# [Given information]
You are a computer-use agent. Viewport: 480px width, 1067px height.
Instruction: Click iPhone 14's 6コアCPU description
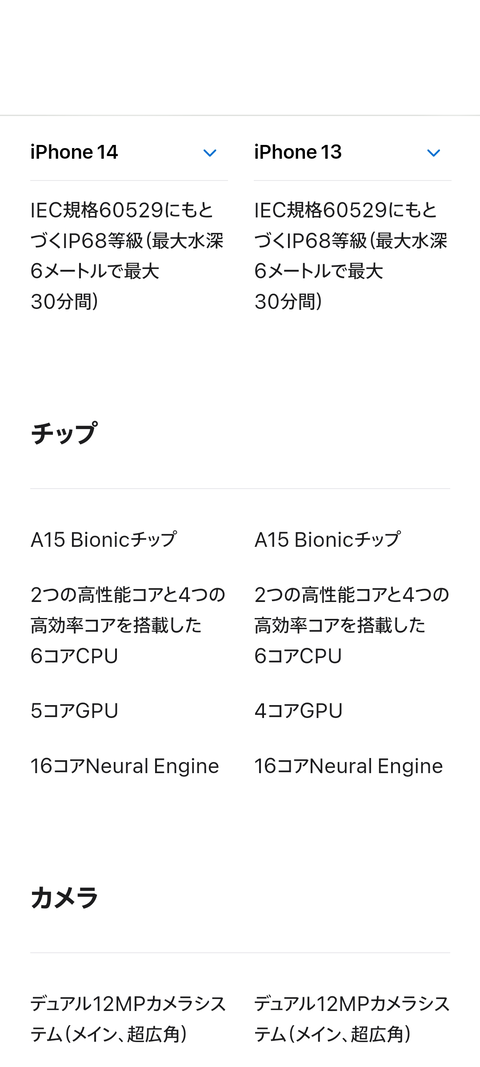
--
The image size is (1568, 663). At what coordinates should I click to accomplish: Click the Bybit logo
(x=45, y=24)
* * *
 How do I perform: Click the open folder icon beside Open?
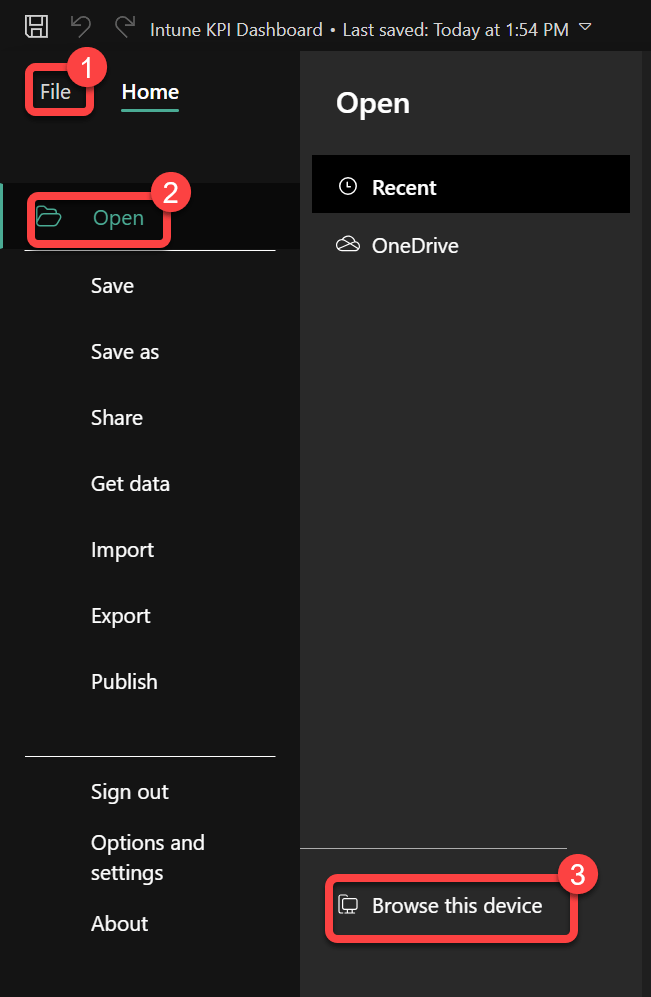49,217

# [Exercise objective]
Within the listing above, give again exactly every line from the line with "You are a computer-use" through the line with "Instruction: Click iPhone", both included, and no other line.

# [Expected answer]
You are a computer-use agent. Viewport: 480px width, 1067px height.
Instruction: Click iPhone 14's 6コアCPU description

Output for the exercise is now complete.